Em junho deste ano, durante uma sessão solene, realizada na Câmara Municipal de Parauapebas, alusiva ao Dia do Evangélico, o prefeito Aurélio Goiano, protagonizou um evento bizarro de intolerância religiosa, especificamente contra as religiões de matrizes africanas, insinuando que seus praticantes se arrependessem para não irem pro inferno.
A declaração, absolutamente intolerante, caiu como uma bomba. Imediatamente, de todas as partes e lugares do Brasil, choveram críticas à conduta criminosa do prefeito. A OAB, subseção Parauapebas, a deputada estadual Lívia Duarte (PSOL) protocolar a denúncias formais contra o prefeito junto ao Ministério Público e à Defensoria Pública. Entidades sindicais, coletivos de igualdade racial pelo Brasil manifestaram-se em repúdio. A Câmara, palco dessa atrocidade, reagiu rapidamente e criou o Dia Municipal das Tradições das Raízes Africanas e das Nações do Candomblé. A lei foi instituída para promover o respeito às manifestações culturais e religiosas locais. Parauapebas tem uma comunidade ativa ligada às manifestações culturais e religiosas africanas.

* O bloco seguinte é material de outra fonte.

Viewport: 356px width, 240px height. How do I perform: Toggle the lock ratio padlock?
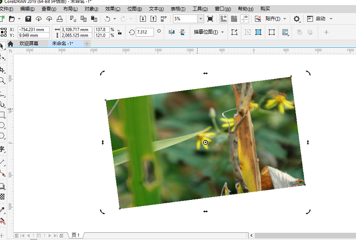pos(119,32)
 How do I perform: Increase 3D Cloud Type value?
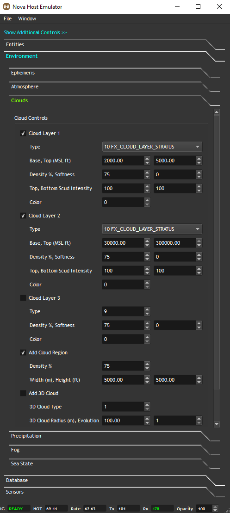147,405
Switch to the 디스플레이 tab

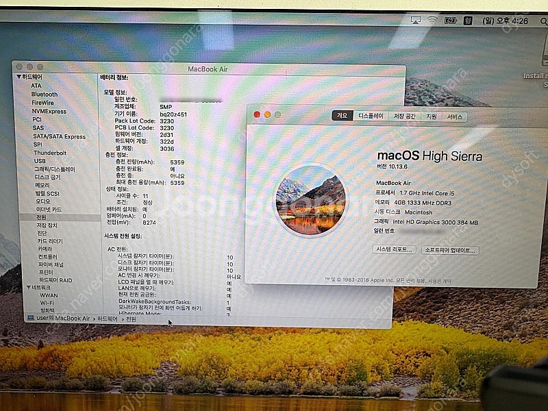click(x=371, y=116)
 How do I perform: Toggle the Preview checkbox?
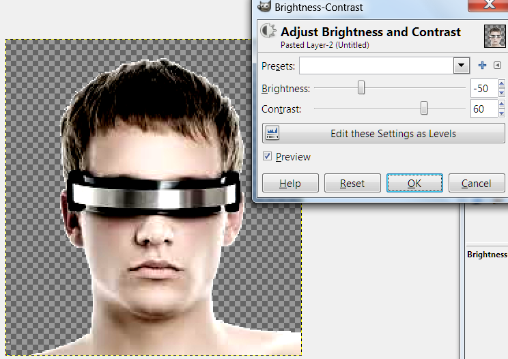coord(267,156)
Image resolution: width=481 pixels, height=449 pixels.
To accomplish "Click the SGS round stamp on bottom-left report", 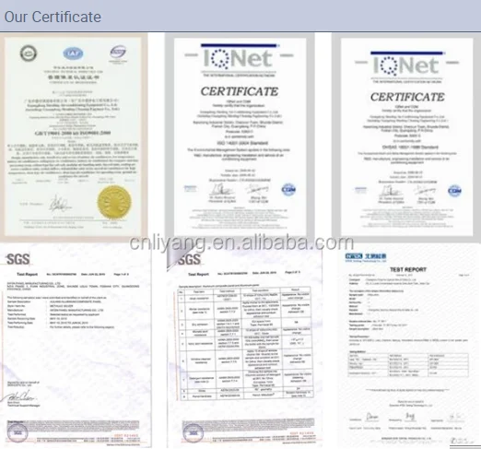I will coord(18,432).
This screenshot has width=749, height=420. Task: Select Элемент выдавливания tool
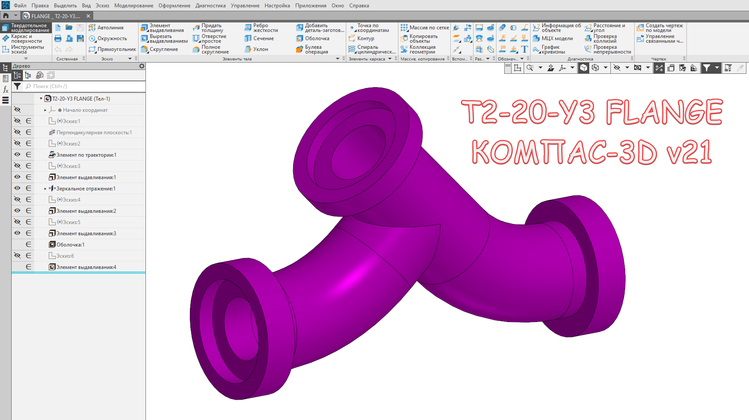163,27
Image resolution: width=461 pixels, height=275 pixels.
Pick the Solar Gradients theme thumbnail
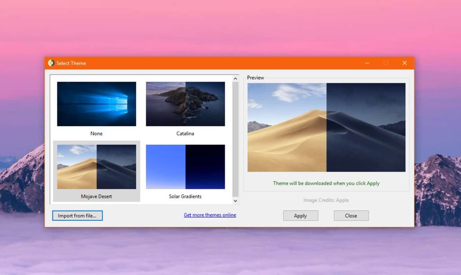(185, 167)
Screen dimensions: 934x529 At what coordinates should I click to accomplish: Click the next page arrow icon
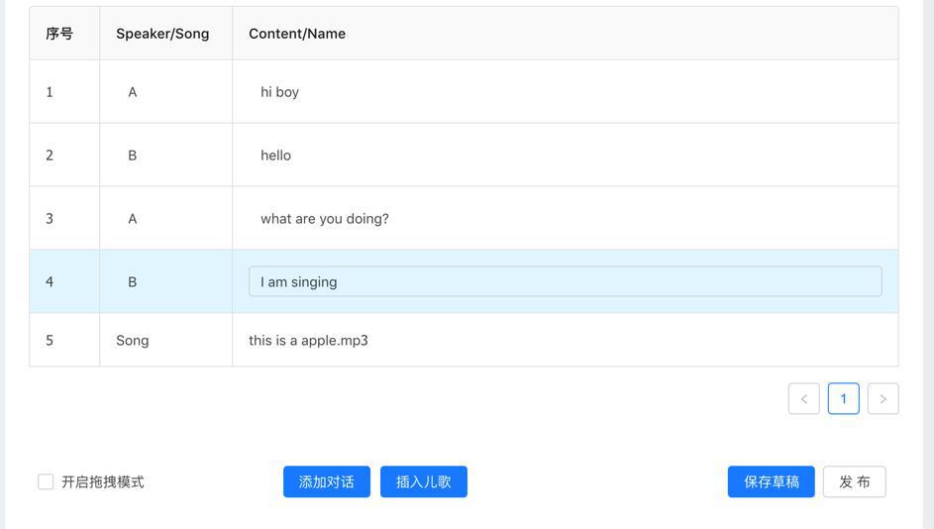click(882, 398)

Agora, um despacho recente do Ministério Público do Pará expôs um problema que a gestão municipal de Parauapebas tenta, repetidamente, varrer para debaixo do tapete: o tratamento privilegiado dado pela Prefeitura a determinadas religiões, em detrimento de outras, especialmente às de matriz africana — historicamente alvo de discriminação e invisibilidade institucional.
A investigação teve início após denúncia apresentada por Mãe Vanessa de Oxum, dirigente do Templo Águas de Oxum (TAOX), que relatou exclusão sistemática e negativa de apoio por parte do recém-criado Departamento de Assuntos Religiosos (DARP). Segundo ela, os pedidos de colaboração para eventos foram ignorados ou negados sob justificativas “meramente administrativas”.
Contudo, ao analisar as respostas oficiais e o material divulgado pela própria Prefeitura, o Ministério Público encontrou uma contradição evidente: enquanto o Município afirma não apoiar financeiramente nenhuma religião, no site institucional e no Instagram do DARP aparecem registros de apoio, presença e promoção de eventos de matriz evangélica e católica, com participação de agentes públicos, equipamentos e estrutura municipal. Ou seja: o discurso é de neutralidade; a prática é de favorecimento.
Incoerência que salta aos olhos
O promotor Alan Pierre Chaves Rocha, responsável pelo caso, enfatiza que não há qualquer registro de ações equivalentes voltadas às religiões de matriz africana, nem planejamento do DARP para promover igualdade religiosa ou combater o racismo religioso — obrigação básica de um órgão criado exatamente para isso.
A situação é tão grave que o Procurador-Geral do Município tentou arquivar o caso. Não conseguiu. Os documentos mostram uma realidade incômoda demais para ser ignorada.
Diante do conjunto de evidências, o MP determinou a conversão da Notícia de Fato em Procedimento Administrativo, passo que só ocorre quando há material suficiente apontando irregularidade ou, no mínimo, forte indício de atuação discriminatória.
O que o MP exige agora:
O DARP terá cinco dias para apresentar um planejamento formal de atuação contendo:
• diretrizes claras;
• metas verificáveis;
• ações concretas para promoção da igualdade religiosa;
• medidas de enfrentamento à discriminação;
• comprovação de tratamento isonômico entre todas as manifestações de fé.
Ou seja, o que deveria existir desde o primeiro dia de funcionamento do Departamento.
O que está em jogo
Para além da disputa simbólica, o caso revela um problema estruturado: uma Prefeitura que cria órgãos, divulga discursos modernos e pluralistas, mas na prática governa segundo conveniências políticas, privilegiando grupos alinhados e abandonando setores historicamente vulneráveis.
A laicidade não é um detalhe decorativo na Constituição — é um pilar democrático. A Prefeitura de Parauapebas, portanto, terá de explicar por que razão sua política religiosa parece tão seletiva.
O Ministério Público já deu o recado: não há mais espaço para maquiagem institucional. A sociedade agora aguarda as respostas — e, principalmente, as mudanças.